Probing geometric phases in cold atomic topological bands

报告题目:Probing geometric phases in cold atomic topological bands

人:Lih-King Lim (Zhejiang University)




报告摘要:Thanks to recent progress in engineering topological band structures with cold atoms, the accessible parameter regime of artificial crystal extends beyond that of its solid-state counterpart. For example, the physics of 2D Dirac cones merging as well as the 2D topological Haldane model were realized with cold atoms in tunable optical lattices. Furthermore, cold atomic systems also open the door for probing interesting geometric quantities which are otherwise difficult to observe [1]. Specifically, we study the Landau-Zener processes in topological bands with Bloch-oscillations-type experiment, realizing a Stuckelberg interferometer. A new geometric phase shift is identified in the interference fringes [2]. If time permits, we shall discuss our recent work on the winding vector (rather than winding number) of Dirac points [3].

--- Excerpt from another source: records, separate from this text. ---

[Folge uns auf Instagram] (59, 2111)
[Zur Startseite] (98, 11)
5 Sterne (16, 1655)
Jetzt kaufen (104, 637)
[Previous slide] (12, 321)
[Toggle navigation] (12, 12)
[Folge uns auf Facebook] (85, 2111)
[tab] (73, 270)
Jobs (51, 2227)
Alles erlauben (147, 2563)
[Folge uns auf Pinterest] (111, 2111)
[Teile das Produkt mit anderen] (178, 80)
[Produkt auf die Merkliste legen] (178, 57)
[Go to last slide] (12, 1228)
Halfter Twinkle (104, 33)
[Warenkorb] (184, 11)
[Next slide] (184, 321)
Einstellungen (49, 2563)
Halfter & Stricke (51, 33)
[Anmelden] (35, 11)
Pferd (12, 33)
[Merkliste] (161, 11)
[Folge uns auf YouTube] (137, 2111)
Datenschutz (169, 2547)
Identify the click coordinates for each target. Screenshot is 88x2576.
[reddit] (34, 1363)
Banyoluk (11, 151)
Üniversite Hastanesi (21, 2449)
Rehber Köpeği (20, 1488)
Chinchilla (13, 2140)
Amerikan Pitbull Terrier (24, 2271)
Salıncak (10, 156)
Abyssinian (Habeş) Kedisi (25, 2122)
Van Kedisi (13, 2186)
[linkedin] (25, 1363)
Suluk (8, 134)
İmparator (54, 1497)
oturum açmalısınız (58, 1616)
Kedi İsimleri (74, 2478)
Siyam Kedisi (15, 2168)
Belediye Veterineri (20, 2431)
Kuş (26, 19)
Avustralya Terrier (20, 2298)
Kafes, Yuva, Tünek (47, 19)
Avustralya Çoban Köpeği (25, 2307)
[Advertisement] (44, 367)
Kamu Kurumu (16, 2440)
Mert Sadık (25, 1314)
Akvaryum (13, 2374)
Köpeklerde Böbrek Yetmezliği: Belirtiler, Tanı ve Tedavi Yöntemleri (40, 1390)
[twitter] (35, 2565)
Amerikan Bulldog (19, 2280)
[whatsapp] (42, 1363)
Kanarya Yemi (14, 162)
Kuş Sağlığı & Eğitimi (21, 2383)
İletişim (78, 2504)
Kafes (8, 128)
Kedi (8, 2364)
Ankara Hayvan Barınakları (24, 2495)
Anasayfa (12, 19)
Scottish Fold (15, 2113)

[1] T. Li et al, Science 352, 1094 (2016); Tarnowski et al, Phys. Rev. Lett. 118, 240403 (2017).

[2] L.-K. Lim, J.-N. Fuchs, and G. Montambaux, Phys. Rev. Lett. 112, 155302 (2014).

[3] G. Montambaux, et al, Phys. Rev. Lett. 121, 256402 (2018).

报告人简介:Lih-King Lim obtained his PhD (2010) in Theoretical Physics from Utrecht University, The Netherlands. He continued post-doctoral work (2010-2015) at LPS and Institut d'Optique, CNRS, Orsay, France, and Max Planck Institute PKS, Dresden, Germany. In 2015, he joined IAS Tsinghua University as an associate member (faculty). Since 2018, he is assistant professor at the Institute of Modern Physics, Department of Physics, Zhejiang University. His research interests are theoretical studies of macroscopic manifestation of topological/geometric effects in quantum materials, as realized in both cold atomic and condensed matter systems. He has work on theoretical studies of artificial gauge fields in cold atoms and its associated many-body effects, Landau-Zener transitions in Dirac cone systems, as well as pseudospin models for topological semimetals.